Monday, September 01, 2014

Edinburgh 2014: The Duck Pond, Bedlam

Some of my favourite shows of this year’s Fringe have involved people screaming. Men bellowing and raging in pain, woman shrieking in atonal, primal synchrony. But while screaming is sometimes a necessary response to the world, it’s not unwelcome to see a show whose defining characteristic is loveliness, which sets out to leave you beaming and – literally – feeds its audience cake.

withWings’ The Duck Pond is a candyfloss-flecked reworking of Tchaivosky‘s Swan Lake sans swans. Prince Siegfried has just turned 21 and is under pressure to marry. In truth he’s not much interested in girls but nonetheless his mother presses ahead with finding him a bride. As part of his birthday celebrations he visits a travelling fair, and as the moon rises he hooks himself a lucky duck – and ends up falling in love.

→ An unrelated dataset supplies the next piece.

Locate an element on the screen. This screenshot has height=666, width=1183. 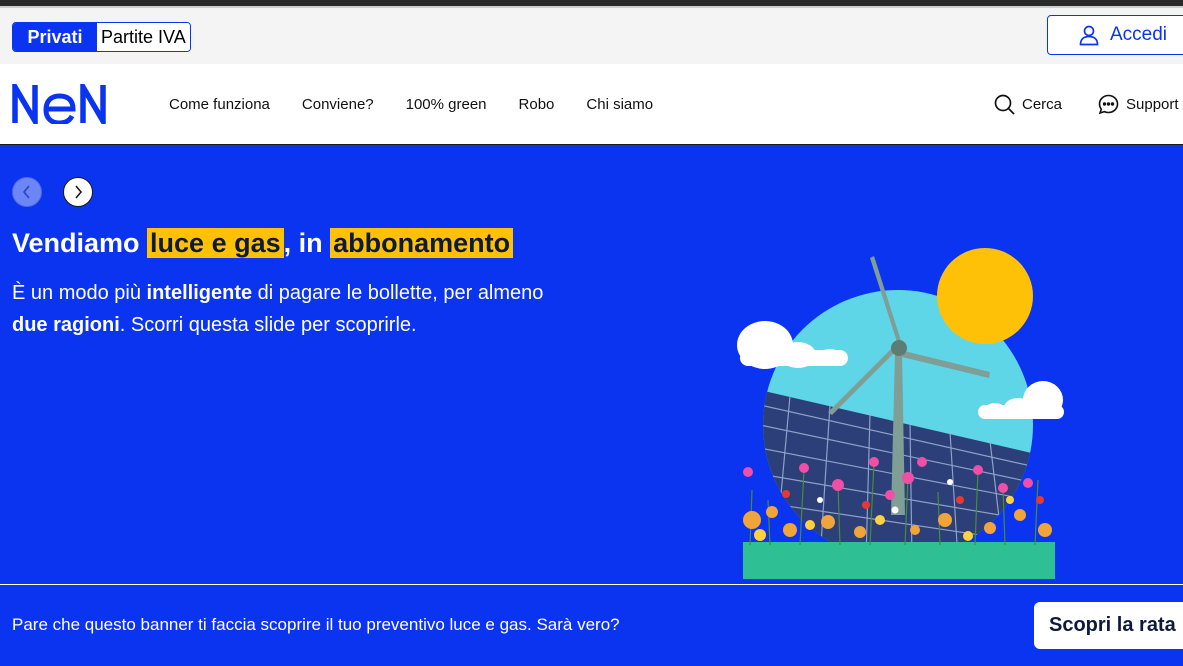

Odin, as is the way of such things, has been placed under a spell by the owner of the fair, a malevolent magician called Rothbart. By day he is a yellow plastic duck bobbing among his brethren but under the light of a balloon moon, he becomes human.

The production is all feathers and honey and loveliness. It is sweet and charming and packed full of little inventive touches designed to make you smile. There is music and dancing and the inevitable cascade of glitter, a dinky carousel, a coke bottle orchestra, and, as it’s a birthday, there are presents for everyone. The high point is a wonderfully playful and charming musical montage sequence in which the young Prince falls head over pointe for his enchanted duckling.

James Bennet and Tom Coxon both giving appealing performances as the Prince and his paramour, the musical number are skilfully performed and emotionally charged, sweeping over the audience, carrying you along on a wave of sugar water. Some of the ballet is a little wibbly and the shift towards the play’s tragic conclusion is a bit abrupt, but the ending is proper lump-in-the-throat stuff and there’s something hugely endearing and loveable about the whole exercise.

It’s a very youthful production, but in an energising way. You can clearly see the ripples of influences at work here, you can tell which companies these guys admire, it’s a little bit Kneehigh, a little bit Antler, a little bit Little Bulb, but there’s also plenty of invention and their attention to detail is admirable, even the programmes have been designed to look like party invites, a lovely touch. The whole thing has charm in abundance (though if you’re allergic to bobble-hatted whimsy this might not be one for you) but what’s lacking is a clear sense of identity as a company and they’re clearly more at ease with the visual than the verbal. They just need to pin that down, to find a voice that’s theirs alone.